**EXERCISE AIM**
Convert every line of the rows below into a JSON list of strings, one string per line, skipping blank lines.
+++ STORED DATA +++
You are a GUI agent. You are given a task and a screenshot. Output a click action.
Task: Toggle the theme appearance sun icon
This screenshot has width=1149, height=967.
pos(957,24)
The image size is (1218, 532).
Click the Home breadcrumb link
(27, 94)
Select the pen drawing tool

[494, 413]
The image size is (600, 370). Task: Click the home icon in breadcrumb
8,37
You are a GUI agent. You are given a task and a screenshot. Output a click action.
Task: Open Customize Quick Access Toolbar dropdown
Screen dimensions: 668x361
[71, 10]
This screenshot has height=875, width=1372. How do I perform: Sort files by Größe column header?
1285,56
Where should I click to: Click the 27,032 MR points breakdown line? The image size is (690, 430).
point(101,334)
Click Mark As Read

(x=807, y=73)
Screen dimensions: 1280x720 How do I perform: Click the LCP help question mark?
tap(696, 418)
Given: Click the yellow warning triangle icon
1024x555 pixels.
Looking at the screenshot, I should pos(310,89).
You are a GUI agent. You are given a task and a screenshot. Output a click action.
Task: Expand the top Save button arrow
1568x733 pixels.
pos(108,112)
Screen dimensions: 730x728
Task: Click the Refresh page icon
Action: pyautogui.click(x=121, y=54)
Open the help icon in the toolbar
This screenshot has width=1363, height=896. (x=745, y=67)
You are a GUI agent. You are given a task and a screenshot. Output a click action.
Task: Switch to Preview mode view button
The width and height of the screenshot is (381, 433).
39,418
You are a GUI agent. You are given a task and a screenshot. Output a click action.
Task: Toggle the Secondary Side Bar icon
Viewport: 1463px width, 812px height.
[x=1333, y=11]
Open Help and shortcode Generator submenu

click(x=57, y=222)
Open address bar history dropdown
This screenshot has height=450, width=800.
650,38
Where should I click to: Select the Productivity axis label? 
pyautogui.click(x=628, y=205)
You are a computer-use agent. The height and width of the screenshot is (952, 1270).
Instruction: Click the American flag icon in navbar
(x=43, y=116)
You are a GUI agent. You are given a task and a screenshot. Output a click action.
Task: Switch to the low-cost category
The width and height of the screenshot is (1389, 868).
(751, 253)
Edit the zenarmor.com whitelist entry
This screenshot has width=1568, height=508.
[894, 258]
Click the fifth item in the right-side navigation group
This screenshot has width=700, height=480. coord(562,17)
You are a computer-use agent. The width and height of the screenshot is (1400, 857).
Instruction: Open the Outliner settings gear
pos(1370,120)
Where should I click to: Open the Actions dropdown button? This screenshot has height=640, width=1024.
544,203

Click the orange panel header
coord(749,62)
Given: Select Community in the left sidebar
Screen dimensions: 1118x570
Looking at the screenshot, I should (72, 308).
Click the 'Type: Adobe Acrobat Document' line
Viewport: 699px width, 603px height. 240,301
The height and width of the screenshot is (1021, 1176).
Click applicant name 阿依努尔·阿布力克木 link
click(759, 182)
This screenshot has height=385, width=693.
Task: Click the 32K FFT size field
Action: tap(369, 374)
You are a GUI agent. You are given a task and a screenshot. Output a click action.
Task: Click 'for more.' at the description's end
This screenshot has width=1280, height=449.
+++
**EXERCISE SOLUTION**
[
  "You are a GUI agent. You are given a task and a screenshot. Output a click action.",
  "Task: Toggle the theme appearance sun icon",
  "This screenshot has width=1149, height=967.",
  "pos(957,24)",
  "The image size is (1218, 532).",
  "Click the Home breadcrumb link",
  "(27, 94)",
  "Select the pen drawing tool",
  "[494, 413]",
  "The image size is (600, 370). Task: Click the home icon in breadcrumb",
  "8,37",
  "You are a GUI agent. You are given a task and a screenshot. Output a click action.",
  "Task: Open Customize Quick Access Toolbar dropdown",
  "Screen dimensions: 668x361",
  "[71, 10]",
  "This screenshot has height=875, width=1372. How do I perform: Sort files by Größe column header?",
  "1285,56",
  "Where should I click to: Click the 27,032 MR points breakdown line? The image size is (690, 430).",
  "point(101,334)",
  "Click Mark As Read",
  "(x=807, y=73)",
  "Screen dimensions: 1280x720 How do I perform: Click the LCP help question mark?",
  "tap(696, 418)",
  "Given: Click the yellow warning triangle icon",
  "1024x555 pixels.",
  "Looking at the screenshot, I should pos(310,89).",
  "You are a GUI agent. You are given a task and a screenshot. Output a click action.",
  "Task: Expand the top Save button arrow",
  "1568x733 pixels.",
  "pos(108,112)",
  "Screen dimensions: 730x728",
  "Task: Click the Refresh page icon",
  "Action: pyautogui.click(x=121, y=54)",
  "Open the help icon in the toolbar",
  "This screenshot has width=1363, height=896. (x=745, y=67)",
  "You are a GUI agent. You are given a task and a screenshot. Output a click action.",
  "Task: Switch to Preview mode view button",
  "The width and height of the screenshot is (381, 433).",
  "39,418",
  "You are a GUI agent. You are given a task and a screenshot. Output a click action.",
  "Task: Toggle the Secondary Side Bar icon",
  "Viewport: 1463px width, 812px height.",
  "[x=1333, y=11]",
  "Open Help and shortcode Generator submenu",
  "click(x=57, y=222)",
  "Open address bar history dropdown",
  "This screenshot has height=450, width=800.",
  "650,38",
  "Where should I click to: Select the Productivity axis label? ",
  "pyautogui.click(x=628, y=205)",
  "You are a computer-use agent. The height and width of the screenshot is (952, 1270).",
  "Instruction: Click the American flag icon in navbar",
  "(x=43, y=116)",
  "You are a GUI agent. You are given a task and a screenshot. Output a click action.",
  "Task: Switch to the low-cost category",
  "The width and height of the screenshot is (1389, 868).",
  "(751, 253)",
  "Edit the zenarmor.com whitelist entry",
  "This screenshot has width=1568, height=508.",
  "[894, 258]",
  "Click the fifth item in the right-side navigation group",
  "This screenshot has width=700, height=480. coord(562,17)",
  "You are a computer-use agent. The width and height of the screenshot is (1400, 857).",
  "Instruction: Open the Outliner settings gear",
  "pos(1370,120)",
  "Where should I click to: Open the Actions dropdown button? This screenshot has height=640, width=1024.",
  "544,203",
  "Click the orange panel header",
  "coord(749,62)",
  "Given: Select Community in the left sidebar",
  "Screen dimensions: 1118x570",
  "Looking at the screenshot, I should (72, 308).",
  "Click the 'Type: Adobe Acrobat Document' line",
  "Viewport: 699px width, 603px height. 240,301",
  "The height and width of the screenshot is (1021, 1176).",
  "Click applicant name 阿依努尔·阿布力克木 link",
  "click(759, 182)",
  "This screenshot has height=385, width=693.",
  "Task: Click the 32K FFT size field",
  "Action: tap(369, 374)",
  "You are a GUI agent. You are given a task and a screenshot. Output a click action.",
  "Task: Click 'for more.' at the description's end",
  "This screenshot has width=1280, height=449."
]